Meski masih berusia antara 3 hingga 6 tahun, para siswa KPI telah menunjukkan kemampuan dan potensi yang membanggakan melalui berbagai keikutsertaan dalam perlombaan di tingkat kecamatan, kabupaten, hingga luar daerah. Beragam prestasi yang diraih menjadi bukti bahwa pembinaan yang tepat sejak usia dini mampu mengoptimalkan tumbuh kembang anak.
Pimpinan Kelas Prestasi Indonesia, Liliksufitriani, CT., CM., menyampaikan bahwa lembaganya berkomitmen memberikan pendidikan yang seimbang antara kemampuan akademik, karakter, dan pengembangan bakat.
“Kami ingin anak-anak tumbuh menjadi pribadi yang cerdas, percaya diri, mandiri, dan memiliki keberanian untuk menunjukkan kemampuan terbaiknya. Prestasi yang diraih anak-anak menjadi motivasi bagi kami untuk terus memberikan pendidikan yang berkualitas,” ujarnya.
Menurutnya, proses pembelajaran di KPI tidak hanya berfokus pada kemampuan membaca, menulis, dan berhitung, tetapi juga penguatan nilai agama, pembentukan karakter, serta pengembangan kreativitas melalui berbagai kegiatan yang menyenangkan dan sesuai dengan tahap perkembangan anak.
Dalam acara pelepasan tersebut, para siswa menampilkan berbagai kemampuan yang telah dipelajari selama satu tahun terakhir. Mulai dari pembacaan puisi, hafalan hadis, menyanyi, hingga pertunjukan seni yang berhasil mengundang tepuk tangan para tamu undangan dan orang tua.

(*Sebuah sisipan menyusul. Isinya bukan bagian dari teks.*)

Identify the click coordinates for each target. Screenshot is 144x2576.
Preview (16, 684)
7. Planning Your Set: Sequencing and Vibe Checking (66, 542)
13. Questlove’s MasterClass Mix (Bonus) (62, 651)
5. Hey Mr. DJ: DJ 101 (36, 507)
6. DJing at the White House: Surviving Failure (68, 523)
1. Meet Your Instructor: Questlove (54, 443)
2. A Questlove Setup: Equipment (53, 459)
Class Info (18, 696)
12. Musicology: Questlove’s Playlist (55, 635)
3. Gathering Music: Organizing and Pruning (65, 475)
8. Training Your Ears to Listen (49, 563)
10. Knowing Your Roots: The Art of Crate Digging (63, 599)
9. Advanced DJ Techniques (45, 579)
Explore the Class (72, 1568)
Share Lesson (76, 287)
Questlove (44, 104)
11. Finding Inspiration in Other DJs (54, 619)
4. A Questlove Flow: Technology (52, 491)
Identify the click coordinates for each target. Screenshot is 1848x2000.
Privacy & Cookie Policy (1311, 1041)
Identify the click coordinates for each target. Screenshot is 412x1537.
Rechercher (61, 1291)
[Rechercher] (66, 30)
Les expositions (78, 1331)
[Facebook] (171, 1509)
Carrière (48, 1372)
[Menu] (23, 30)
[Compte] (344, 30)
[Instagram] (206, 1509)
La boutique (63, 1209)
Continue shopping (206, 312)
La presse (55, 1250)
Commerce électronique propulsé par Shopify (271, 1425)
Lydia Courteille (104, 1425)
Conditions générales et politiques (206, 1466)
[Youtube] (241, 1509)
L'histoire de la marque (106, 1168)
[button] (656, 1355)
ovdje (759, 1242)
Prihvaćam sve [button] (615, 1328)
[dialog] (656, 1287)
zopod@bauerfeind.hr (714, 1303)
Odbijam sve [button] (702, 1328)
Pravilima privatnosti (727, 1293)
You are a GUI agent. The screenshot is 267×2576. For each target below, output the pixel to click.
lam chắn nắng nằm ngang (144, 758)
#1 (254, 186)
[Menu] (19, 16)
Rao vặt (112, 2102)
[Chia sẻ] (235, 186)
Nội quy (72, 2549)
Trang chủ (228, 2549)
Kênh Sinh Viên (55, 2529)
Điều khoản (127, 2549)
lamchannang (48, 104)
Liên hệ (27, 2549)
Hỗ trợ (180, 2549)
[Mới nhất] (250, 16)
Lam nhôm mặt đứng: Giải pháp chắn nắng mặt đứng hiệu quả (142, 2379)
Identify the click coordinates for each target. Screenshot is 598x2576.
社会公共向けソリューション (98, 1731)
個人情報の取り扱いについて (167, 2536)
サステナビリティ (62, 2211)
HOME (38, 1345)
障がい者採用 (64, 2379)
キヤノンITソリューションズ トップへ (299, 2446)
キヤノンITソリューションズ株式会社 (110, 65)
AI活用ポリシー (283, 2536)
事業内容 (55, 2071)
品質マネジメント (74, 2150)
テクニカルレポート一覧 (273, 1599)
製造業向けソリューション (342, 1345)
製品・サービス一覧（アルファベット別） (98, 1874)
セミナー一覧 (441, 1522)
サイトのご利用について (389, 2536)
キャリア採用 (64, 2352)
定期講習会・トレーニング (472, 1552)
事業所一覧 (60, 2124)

Tahun ajaran 2025/2026 menjadi tahun bersejarah bagi KPI karena berhasil meluluskan tiga siswa sebagai lulusan perdana yang siap melanjutkan pendidikan ke jenjang sekolah dasar. Saat ini, KPI tercatat memiliki 18 siswa yang terus mendapatkan pendampingan untuk mengembangkan potensi masing-masing.
Salah satu wali siswa, Canti Sri Wahyuni Lestari, mengaku merasakan manfaat besar dari program pembelajaran yang diterapkan di KPI. Menurutnya, perkembangan anak terlihat signifikan baik dari sisi kemampuan akademik maupun kepercayaan diri.
“Anak saya menjadi lebih berani tampil di depan umum, lebih mandiri, dan kemampuan calistungnya berkembang dengan baik. Kami sebagai orang tua sangat bersyukur atas pendampingan yang diberikan para guru,” ungkapnya.
Melalui berbagai prestasi yang telah diraih, Kelas Prestasi Indonesia berharap dapat terus menjadi wadah bagi anak-anak usia dini untuk belajar, berkembang, dan mengasah potensi sejak dini sehingga siap menghadapi jenjang pendidikan berikutnya dengan lebih percaya diri dan berkarakter.